Ho cresciuto sette figli credendo che i loro genitori fossero morti, poi mia nipote ha trovato una scatola che ha cambiato tutto.

«Ecco, è proprio questo il motivo», dissi. «Ecco perché volevano scappare.»

La cartella era piena di bollette, estratti conto, avvisi finali. Avevo controllato tutto dopo la loro morte, o almeno così credevo. Niente di tutto ciò c’era prima. Mio figlio deve aver cercato di seppellirlo prima che scappassero.

“Erano nei guai”, dissi.

Sul retro c’era un foglio scritto a mano: un numero di conto corrente bancario, le coordinate bancarie. Sotto, con la calligrafia ordinata di Laura:

“Non toccare nient’altro.”

Aaron indicò la pagina. “Significa che ci sono più soldi?”

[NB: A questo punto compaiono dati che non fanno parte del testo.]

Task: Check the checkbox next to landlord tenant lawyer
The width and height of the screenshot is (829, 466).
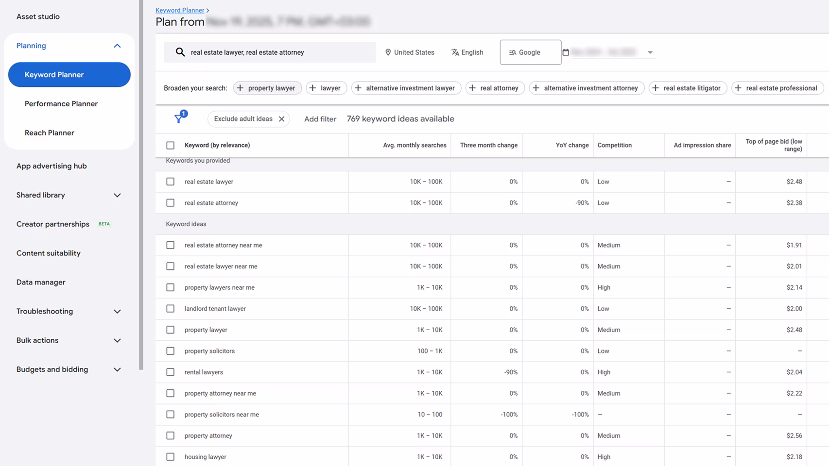Action: coord(170,308)
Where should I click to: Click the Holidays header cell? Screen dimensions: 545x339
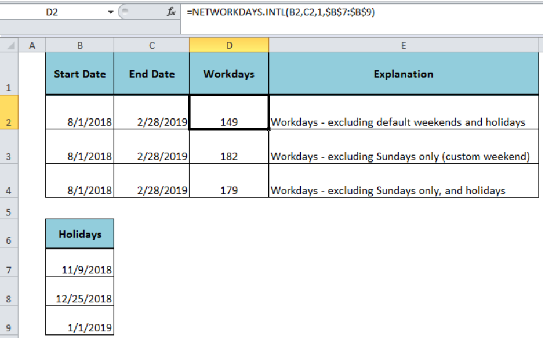point(79,233)
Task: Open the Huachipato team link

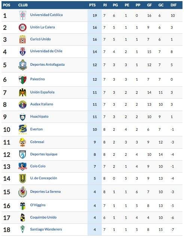Action: point(39,117)
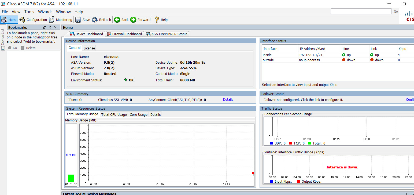This screenshot has height=195, width=414.
Task: Open the Wizards menu
Action: [x=45, y=12]
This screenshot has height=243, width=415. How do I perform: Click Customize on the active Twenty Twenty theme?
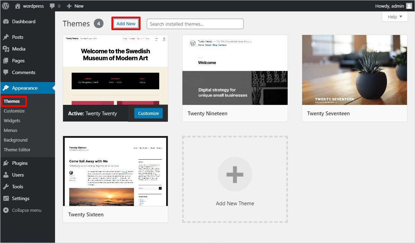148,113
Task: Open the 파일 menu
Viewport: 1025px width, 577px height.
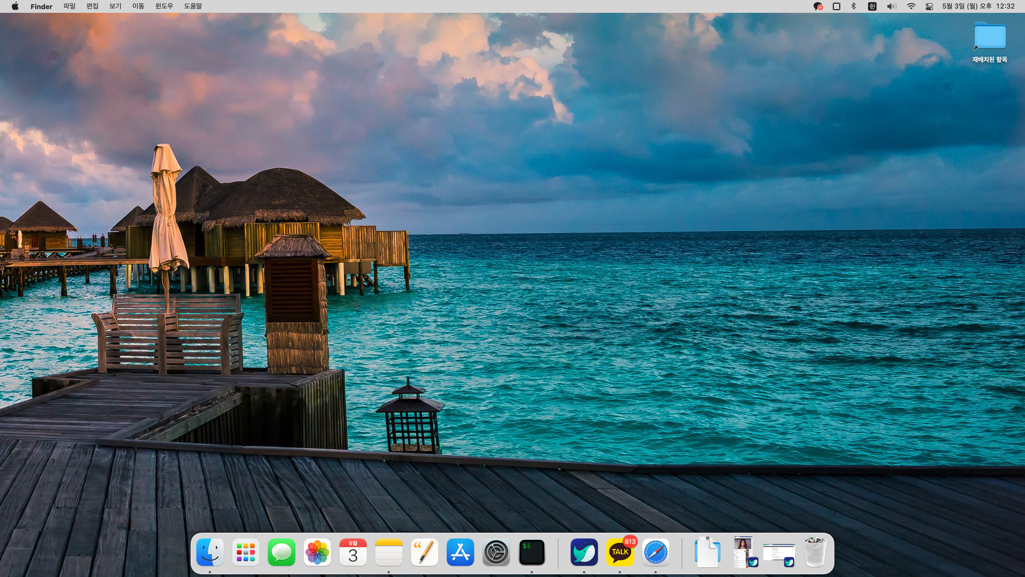Action: click(69, 6)
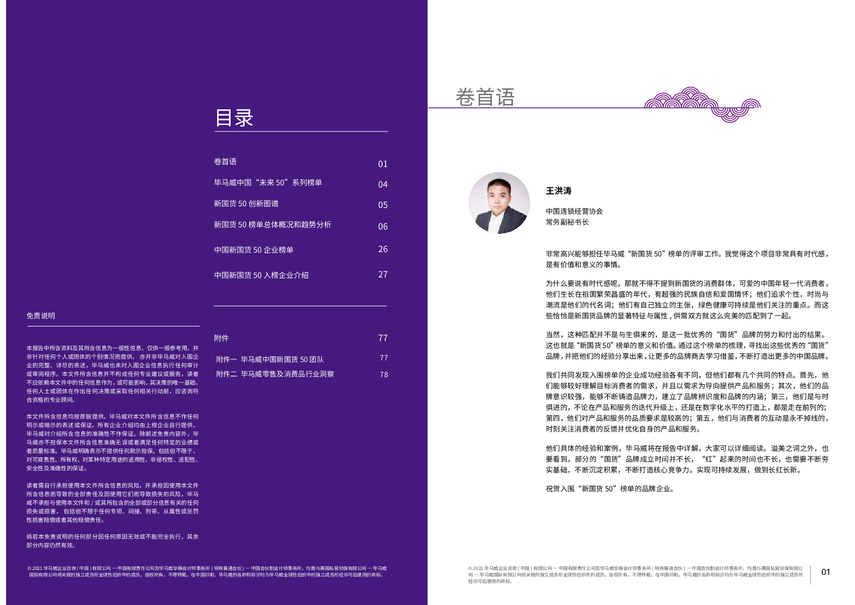Click the 附件 section entry
This screenshot has height=605, width=855.
[x=221, y=338]
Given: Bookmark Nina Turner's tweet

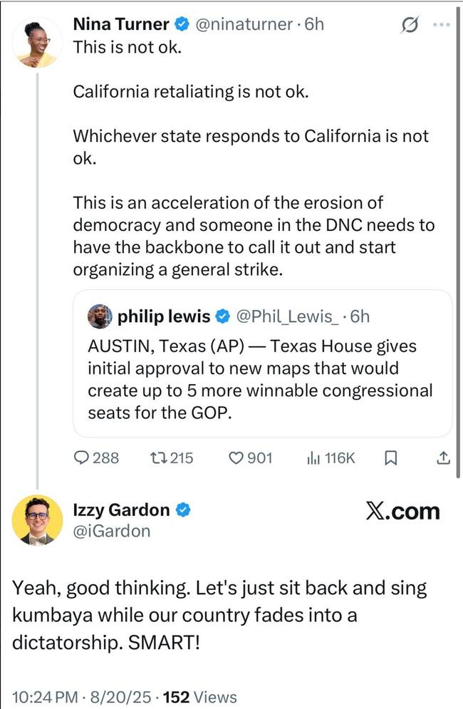Looking at the screenshot, I should click(x=390, y=458).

«C’è solo un modo per scoprirlo», dissi.

“Questo account è ancora attivo”
La mattina seguente, andai in banca da solo.

«Sono qui per mio figlio», ho detto alla donna allo sportello. «È morto dieci anni fa, ma di recente ho trovato questo numero di conto tra le sue cose. Ho solo bisogno di capire di cosa si tratta.»

Le ho consegnato una copia del certificato di morte di Daniel e il numero di conto. Lei li ha digitati. Poi ha aggrottato la fronte guardando lo schermo.

“Signora, è sicura che questo sia il numero corretto? Dai nostri registri risulta che questo conto è ancora attivo.”

Ho sbattuto le palpebre. “Mi scusi, cosa significa?”

Significa che c’è stata attività recente.

“Te l’avevo detto che erano vivi”
Quando sono tornato a casa, tutti e sette mi stavano aspettando nel corridoio.

“Allora?” disse Aaron.

Ho chiuso la porta e mi sono seduto. “L’… l’account è ancora attivo.”

“Te l’avevo detto che erano vivi!” disse Grace.

«No, ci deve essere un’altra spiegazione», disse Aaron.

«Non c’è», disse Grace, con una rabbia nella voce che mi sorprese. «Attività recenti, Aaron! Chi altro avrebbe potuto usare quell’account? E perché in quella scatola c’erano solo i nostri documenti e non i loro?»

Aaron mi guardò, non più arrabbiato, ma disperato. “Ma se sono partiti, perché non hanno portato via anche noi? Era tutto pronto.”

«È cambiato qualcosa?» sussurrò Mia.

«Come se si fossero resi conto che sarebbe stato troppo difficile sparire con sette figli», borbottò Jonah.

Il volto di Grace si indurì. «Così ci hanno abbandonati.»